UNEP poised to stir green energy
revolution in E. Africa
Oct 10, 2007 - The Associated Press
A U.N.-backed initiative is set to harvest environment-friendly
hydroelectric power from millions of tea and sugar
cane growers across East Africa, U.N. officials
said Thursday.
In two separate but related projects, both tea
and sugar cane farmers will benefit, the U.N. Environment
Program officials said.
Sugar farmers will take part in a cogeneration
project funded by the Global Environment Facility.
They will use waste from the sugar industry to generate
electricity, which in turn will fuel economic and
rural growth in an environmentally safer way.
The initiative, the first of its kind in Africa,
will introduce small-scale energy appliances that
allow farmers in seven African countries to access
clean power.
The officials said by using hydroelectric power
plants in tea plantations and turning the waste
produced by sugar cane into power, the new projects
will help reduce greenhouse gas emissions while
spreading clean energy to rural areas in East and
southern Africa.
"Those who enjoy a spoonful of sugar in their favorite
day-time drink have double-cause to celebrate,"
said Stephen Karekezi, a director of Cogeneration
for Africa, a UNEP/GEF-sponsored project.
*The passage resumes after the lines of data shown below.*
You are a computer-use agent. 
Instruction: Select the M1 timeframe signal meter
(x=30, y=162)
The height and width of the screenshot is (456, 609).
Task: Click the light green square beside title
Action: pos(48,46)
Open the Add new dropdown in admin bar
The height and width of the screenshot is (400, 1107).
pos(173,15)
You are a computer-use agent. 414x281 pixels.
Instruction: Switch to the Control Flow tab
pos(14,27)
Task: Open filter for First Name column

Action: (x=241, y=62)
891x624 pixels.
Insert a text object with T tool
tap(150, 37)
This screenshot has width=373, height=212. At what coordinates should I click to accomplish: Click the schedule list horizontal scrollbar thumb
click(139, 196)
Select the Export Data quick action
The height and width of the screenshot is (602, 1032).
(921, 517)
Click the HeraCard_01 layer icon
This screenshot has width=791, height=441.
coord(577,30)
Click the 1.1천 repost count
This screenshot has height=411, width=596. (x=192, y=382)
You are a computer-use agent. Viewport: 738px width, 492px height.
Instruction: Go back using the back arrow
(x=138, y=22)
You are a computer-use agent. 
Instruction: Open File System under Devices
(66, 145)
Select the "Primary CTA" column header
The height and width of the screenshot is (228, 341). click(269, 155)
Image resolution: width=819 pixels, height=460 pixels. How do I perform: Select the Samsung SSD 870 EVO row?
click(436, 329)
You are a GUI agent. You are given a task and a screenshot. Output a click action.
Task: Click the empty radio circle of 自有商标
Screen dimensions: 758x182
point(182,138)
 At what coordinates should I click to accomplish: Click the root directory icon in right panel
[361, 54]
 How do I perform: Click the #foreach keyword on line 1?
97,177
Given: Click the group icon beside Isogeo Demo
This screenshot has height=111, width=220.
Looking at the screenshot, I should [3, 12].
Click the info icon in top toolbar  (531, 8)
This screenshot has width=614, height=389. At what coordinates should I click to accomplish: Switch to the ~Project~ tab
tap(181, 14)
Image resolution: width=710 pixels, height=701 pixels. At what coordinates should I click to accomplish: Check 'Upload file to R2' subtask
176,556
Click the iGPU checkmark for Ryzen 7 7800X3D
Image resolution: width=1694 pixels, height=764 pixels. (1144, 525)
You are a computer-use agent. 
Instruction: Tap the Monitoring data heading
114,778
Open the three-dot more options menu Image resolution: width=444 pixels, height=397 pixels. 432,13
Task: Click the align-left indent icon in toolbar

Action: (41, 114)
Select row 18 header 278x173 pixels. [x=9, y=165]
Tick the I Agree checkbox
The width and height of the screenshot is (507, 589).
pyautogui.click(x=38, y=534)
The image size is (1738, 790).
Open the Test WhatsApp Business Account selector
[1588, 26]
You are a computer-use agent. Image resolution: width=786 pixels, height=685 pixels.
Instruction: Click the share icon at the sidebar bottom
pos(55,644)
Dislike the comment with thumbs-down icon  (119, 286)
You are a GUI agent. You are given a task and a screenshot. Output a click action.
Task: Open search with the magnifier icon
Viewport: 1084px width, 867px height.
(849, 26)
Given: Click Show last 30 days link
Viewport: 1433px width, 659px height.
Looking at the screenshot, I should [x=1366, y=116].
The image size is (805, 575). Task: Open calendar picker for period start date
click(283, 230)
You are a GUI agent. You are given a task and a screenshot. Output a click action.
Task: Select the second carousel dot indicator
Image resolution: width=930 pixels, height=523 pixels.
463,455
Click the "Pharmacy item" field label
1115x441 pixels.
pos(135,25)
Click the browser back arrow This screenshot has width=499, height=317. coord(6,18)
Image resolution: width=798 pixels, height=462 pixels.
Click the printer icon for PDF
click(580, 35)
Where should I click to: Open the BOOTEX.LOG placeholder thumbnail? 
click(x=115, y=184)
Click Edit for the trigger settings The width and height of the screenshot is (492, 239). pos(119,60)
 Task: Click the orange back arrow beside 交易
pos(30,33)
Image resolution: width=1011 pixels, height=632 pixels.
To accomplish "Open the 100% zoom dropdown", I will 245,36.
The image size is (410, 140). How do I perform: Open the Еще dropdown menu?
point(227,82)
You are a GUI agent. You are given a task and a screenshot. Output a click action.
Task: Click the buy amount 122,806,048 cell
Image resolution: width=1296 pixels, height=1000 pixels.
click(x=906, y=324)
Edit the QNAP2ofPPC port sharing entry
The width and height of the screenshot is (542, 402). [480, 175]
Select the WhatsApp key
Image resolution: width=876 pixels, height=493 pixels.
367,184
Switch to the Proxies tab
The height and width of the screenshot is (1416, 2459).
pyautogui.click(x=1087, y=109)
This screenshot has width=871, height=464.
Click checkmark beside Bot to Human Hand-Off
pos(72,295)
These projects build on the successes with the
cogeneration in the Indian Ocean island of Mauritius,
where up to 40 percent of the country's electricity
needs are met by waste by-products from the sugar
industry, the officials said.
"Tea is known to be good for you, now it is also
getting better for the environment," said UNEP Executive
Director Achim Steiner. "The decision by some countries
in East Africa to establish contracts that allow
unconventional generators of electricity to sell
surplus power back to the Grid has opened up a raft
of new opportunities for cleaner and renewable energy
generation."
The projects, experts said, offer the chance to
develop new forms of indigenous energy generation
that will assist with the development in rural areas
and help overcome poverty, reduce dependency on
often-imported and expensive fossil fuels while
having the spin-off benefit of contributing to the
reduction of greenhouse gases.
As well as reducing greenhouse gas emissions, the
hydropower will reduce energy costs, enhance the
African tea industry's global competitiveness, and
spread clean electricity to rural communities, the
officials said.
In December, governments will meet in Bali to define
rules for a new international framework for emissions
reductions as the 1997 Kyoto Protocol is due to
expire at the end of 2012.
The $100 million initiative is being spearheaded
by UNEP in collaboration with the African Development
Bank and with funding from the Global Environment
Facility.
Among the countries that have already endorsed
the initiative are Burundi, Kenya, Malawi, Mozambique,
Rwanda, Tanzania, Uganda and Zambia.